A história de Carlos Eduardo não é diferente das de milhões de pessoas que imigram para outro país, seja um jovem paquistanês que vem para Portugal ou uma jovem portuguesa que vai para a Alemanha. E há uma constante a quase todos os que imigrantes em qualquer país: estão expostos.

Esta segunda-feira, dia 16 de setembro, Carlos Eduardo foi com outros funcionários recuperar maquinaria da empresa para a qual trabalhavam, que se encontrava numa zona afetada pelos incêndios. Acabou engolido pelas chamas e foi encontrado carbonizado.

Calculo que seja natural que as pessoas façam de tudo para proteger os seus bens perante uma calamidade destas. Mas até que ponto estarão as pessoas dispostas a ir? E que consequências haverá para quem, procurando preservar a sua vida, se atreve a dizer que não?

Os imigrantes são quem está mais exposto.

Os imigrantes são quem, muitas vezes, tem de se provar mais para mostrar que vale. Já todos ouvimos as velhas narrativas: “Vêm para ganhar subsídios”, “não fazem nada”, “são preguiçosos” e outras semelhantes. Estão longe de casa, muitas vezes longe da família. O que ganham é parte para si, parte para dar a pais e filhos. Estão dispostos a fazer mais. Não conhecem as leis e os seus direitos. São muitas vezes sujeitos a situações no limiar da imoralidade (ou da ilegalidade?) sem o saberem. E mesmo quando o sabem, fazem-no porque, muitas vezes, não têm outra opção.

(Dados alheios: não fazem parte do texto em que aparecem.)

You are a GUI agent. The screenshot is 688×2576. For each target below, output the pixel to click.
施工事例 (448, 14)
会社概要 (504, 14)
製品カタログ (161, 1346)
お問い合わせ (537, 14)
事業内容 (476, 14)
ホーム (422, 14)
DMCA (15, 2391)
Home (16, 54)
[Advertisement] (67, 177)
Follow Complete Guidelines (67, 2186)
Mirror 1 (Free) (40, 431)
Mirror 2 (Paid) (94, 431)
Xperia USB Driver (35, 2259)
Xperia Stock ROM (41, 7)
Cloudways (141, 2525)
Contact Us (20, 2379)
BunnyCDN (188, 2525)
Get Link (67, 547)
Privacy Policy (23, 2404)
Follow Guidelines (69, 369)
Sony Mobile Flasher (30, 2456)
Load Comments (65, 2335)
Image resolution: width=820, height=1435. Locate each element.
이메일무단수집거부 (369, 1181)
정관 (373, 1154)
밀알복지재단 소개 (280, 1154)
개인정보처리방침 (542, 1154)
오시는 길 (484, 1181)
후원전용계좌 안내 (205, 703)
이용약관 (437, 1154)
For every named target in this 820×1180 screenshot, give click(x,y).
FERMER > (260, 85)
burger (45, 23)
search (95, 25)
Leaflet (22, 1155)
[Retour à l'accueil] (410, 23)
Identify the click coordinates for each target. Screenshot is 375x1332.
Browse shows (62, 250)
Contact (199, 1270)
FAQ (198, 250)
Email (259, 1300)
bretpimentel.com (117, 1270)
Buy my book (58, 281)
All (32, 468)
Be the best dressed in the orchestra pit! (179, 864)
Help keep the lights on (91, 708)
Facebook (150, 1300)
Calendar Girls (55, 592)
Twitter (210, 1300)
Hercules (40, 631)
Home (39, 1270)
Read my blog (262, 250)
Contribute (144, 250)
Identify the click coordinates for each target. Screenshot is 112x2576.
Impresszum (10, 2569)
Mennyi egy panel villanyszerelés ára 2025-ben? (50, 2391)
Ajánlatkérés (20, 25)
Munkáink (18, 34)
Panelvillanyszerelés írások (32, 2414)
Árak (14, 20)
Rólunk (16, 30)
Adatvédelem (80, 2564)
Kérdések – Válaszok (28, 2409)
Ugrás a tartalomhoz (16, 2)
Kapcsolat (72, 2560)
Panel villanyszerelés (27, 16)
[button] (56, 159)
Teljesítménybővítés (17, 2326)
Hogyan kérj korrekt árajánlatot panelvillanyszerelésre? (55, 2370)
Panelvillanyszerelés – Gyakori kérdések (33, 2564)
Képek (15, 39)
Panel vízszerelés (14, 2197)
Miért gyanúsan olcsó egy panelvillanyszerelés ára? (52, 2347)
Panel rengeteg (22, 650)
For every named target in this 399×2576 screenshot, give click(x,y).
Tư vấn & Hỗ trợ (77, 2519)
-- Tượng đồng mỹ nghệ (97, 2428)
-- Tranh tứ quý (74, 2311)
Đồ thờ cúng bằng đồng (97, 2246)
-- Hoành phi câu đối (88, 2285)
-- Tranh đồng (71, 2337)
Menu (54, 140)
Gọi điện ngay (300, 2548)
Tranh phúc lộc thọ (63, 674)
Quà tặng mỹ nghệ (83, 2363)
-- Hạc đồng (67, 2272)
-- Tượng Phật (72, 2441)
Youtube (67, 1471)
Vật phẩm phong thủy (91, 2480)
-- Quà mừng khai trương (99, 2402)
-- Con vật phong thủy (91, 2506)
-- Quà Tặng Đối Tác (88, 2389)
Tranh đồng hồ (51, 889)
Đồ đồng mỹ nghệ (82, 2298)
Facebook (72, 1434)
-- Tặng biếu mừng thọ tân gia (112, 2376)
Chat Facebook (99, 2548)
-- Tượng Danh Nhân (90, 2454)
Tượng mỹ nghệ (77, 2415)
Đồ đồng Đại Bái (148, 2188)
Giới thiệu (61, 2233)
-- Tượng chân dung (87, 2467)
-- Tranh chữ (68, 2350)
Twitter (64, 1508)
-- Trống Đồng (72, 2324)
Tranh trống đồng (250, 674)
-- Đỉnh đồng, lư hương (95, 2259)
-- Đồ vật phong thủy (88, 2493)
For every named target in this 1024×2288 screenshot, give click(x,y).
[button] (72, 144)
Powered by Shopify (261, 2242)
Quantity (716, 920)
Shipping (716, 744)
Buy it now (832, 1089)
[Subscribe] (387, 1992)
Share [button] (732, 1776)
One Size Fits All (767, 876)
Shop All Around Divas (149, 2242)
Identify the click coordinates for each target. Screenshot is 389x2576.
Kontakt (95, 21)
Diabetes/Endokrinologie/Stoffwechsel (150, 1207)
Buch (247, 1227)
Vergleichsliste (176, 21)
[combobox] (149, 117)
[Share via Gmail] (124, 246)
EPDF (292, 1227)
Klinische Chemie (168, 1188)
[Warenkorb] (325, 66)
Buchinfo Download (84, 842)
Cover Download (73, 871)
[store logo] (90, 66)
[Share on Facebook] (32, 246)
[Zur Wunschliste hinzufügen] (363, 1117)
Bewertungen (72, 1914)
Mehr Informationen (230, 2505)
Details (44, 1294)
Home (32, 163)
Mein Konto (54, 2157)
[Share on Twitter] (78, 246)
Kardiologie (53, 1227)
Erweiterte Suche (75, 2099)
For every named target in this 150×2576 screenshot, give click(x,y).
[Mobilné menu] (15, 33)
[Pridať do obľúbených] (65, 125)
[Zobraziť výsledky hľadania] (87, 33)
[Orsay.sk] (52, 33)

Sempre que se repete a narrativa contra os imigrantes, estamos a descaraterizar uma pessoa, a diminui-la, a aumentar não só a desconfiança da sociedade como um todo, mas também o próprio desespero de quem apenas imigra em busca de uma vida melhor. Sempre que o fazemos, encorajamos aqueles que estão dispostos a abusar dessa diminuição e desse desespero para ganhos próprios.

Carlos Eduardo morreu porque a sua empresa pôs em risco a vida dos próprios trabalhadores para salvar as suas máquinas. Carlos Eduardo morreu porque o seu desespero o levou a pôr em risco a própria vida, por um trabalho. Carlos Eduardo morreu porque aqueles que falam contra a imigração tornaram-no, aos olhos da sociedade, menos valioso que a máquina da sua empresa.

Que todos os eventuais responsáveis sejam punidos de acordo com a justiça e como manda a lei.